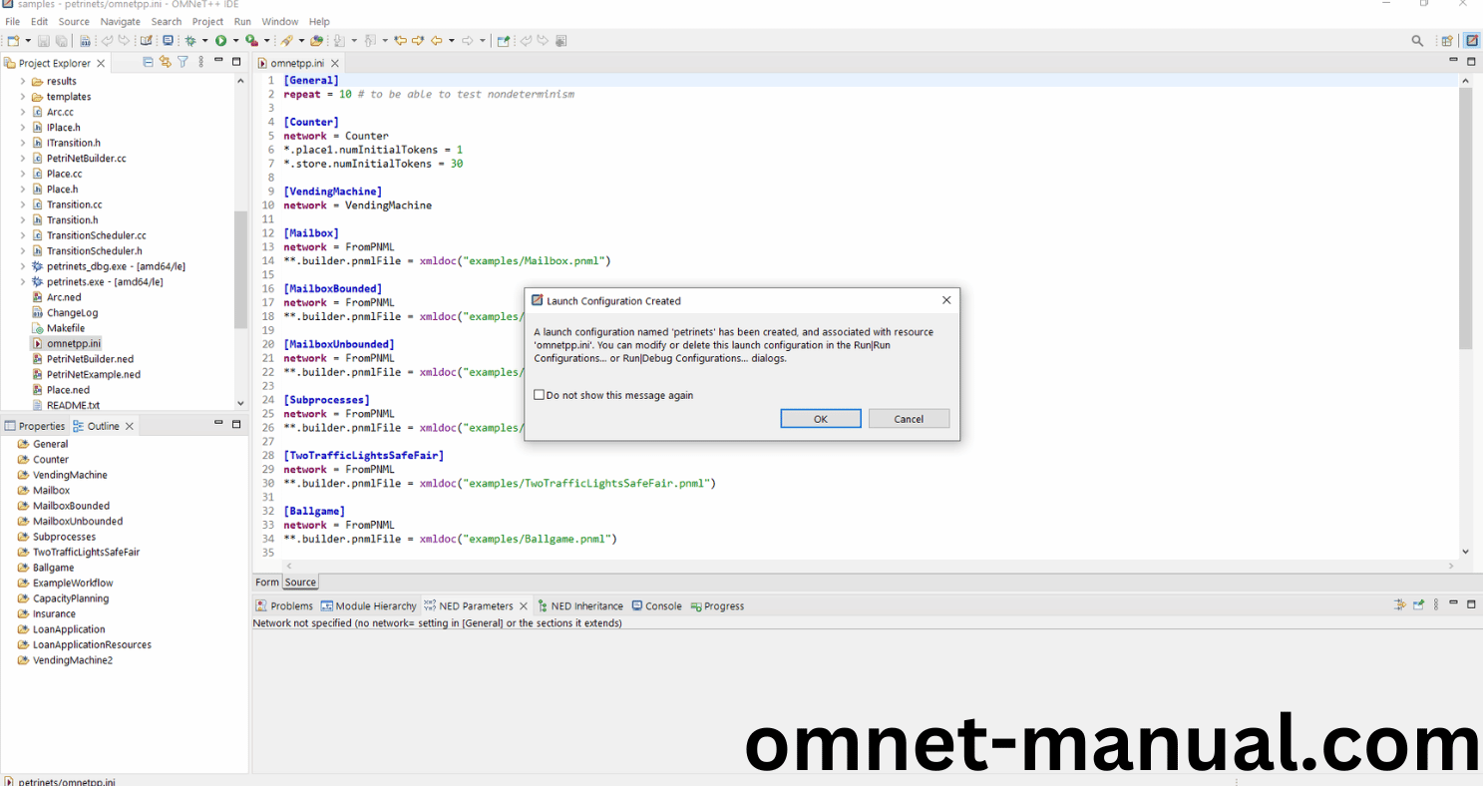Close the omnetpp.ini editor tab
Viewport: 1483px width, 786px height.
335,63
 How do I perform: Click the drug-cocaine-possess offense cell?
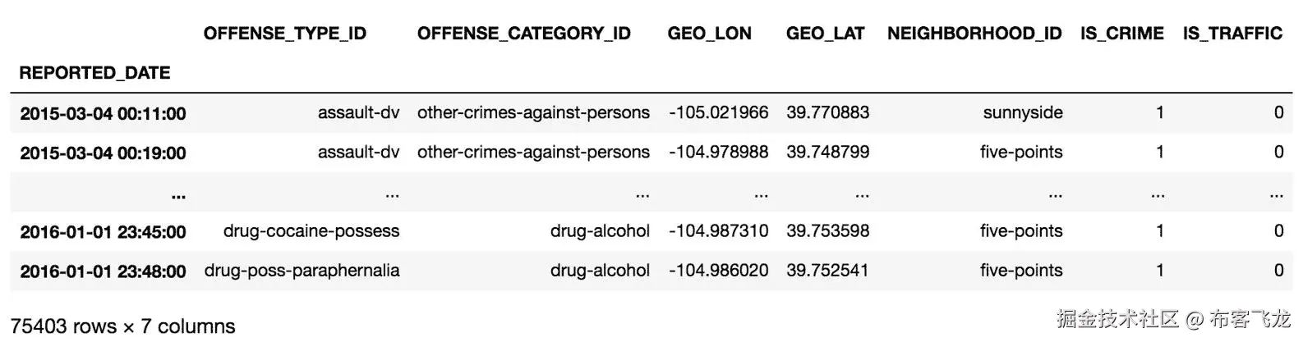[311, 231]
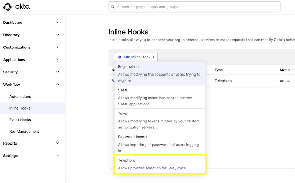Select the SAML inline hook option
This screenshot has height=183, width=295.
pyautogui.click(x=160, y=97)
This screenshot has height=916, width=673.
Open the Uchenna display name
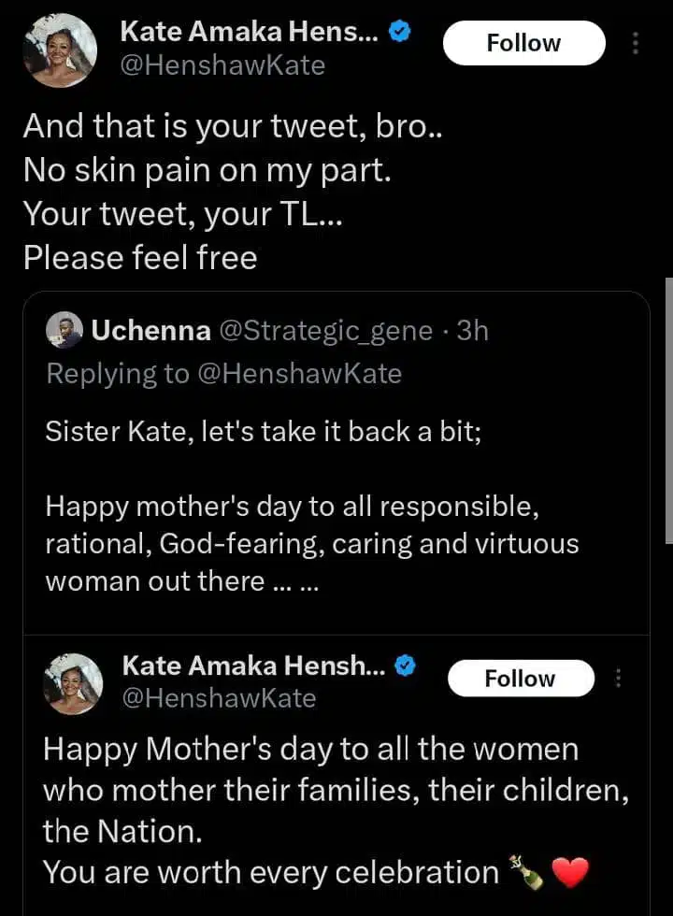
########################################
**TASK BRIEF:**
To answer, repeat exactly the lines from the line containing "How do I perform: Click" through the last line of the data above, leaving out all pictures.

**COMPLETED TASK:**
 How do I perform: Click the drug-cocaine-possess offense cell?
[311, 231]
Select the SAML inline hook option
This screenshot has height=183, width=295.
pyautogui.click(x=160, y=97)
This screenshot has height=916, width=673.
Open the Uchenna display name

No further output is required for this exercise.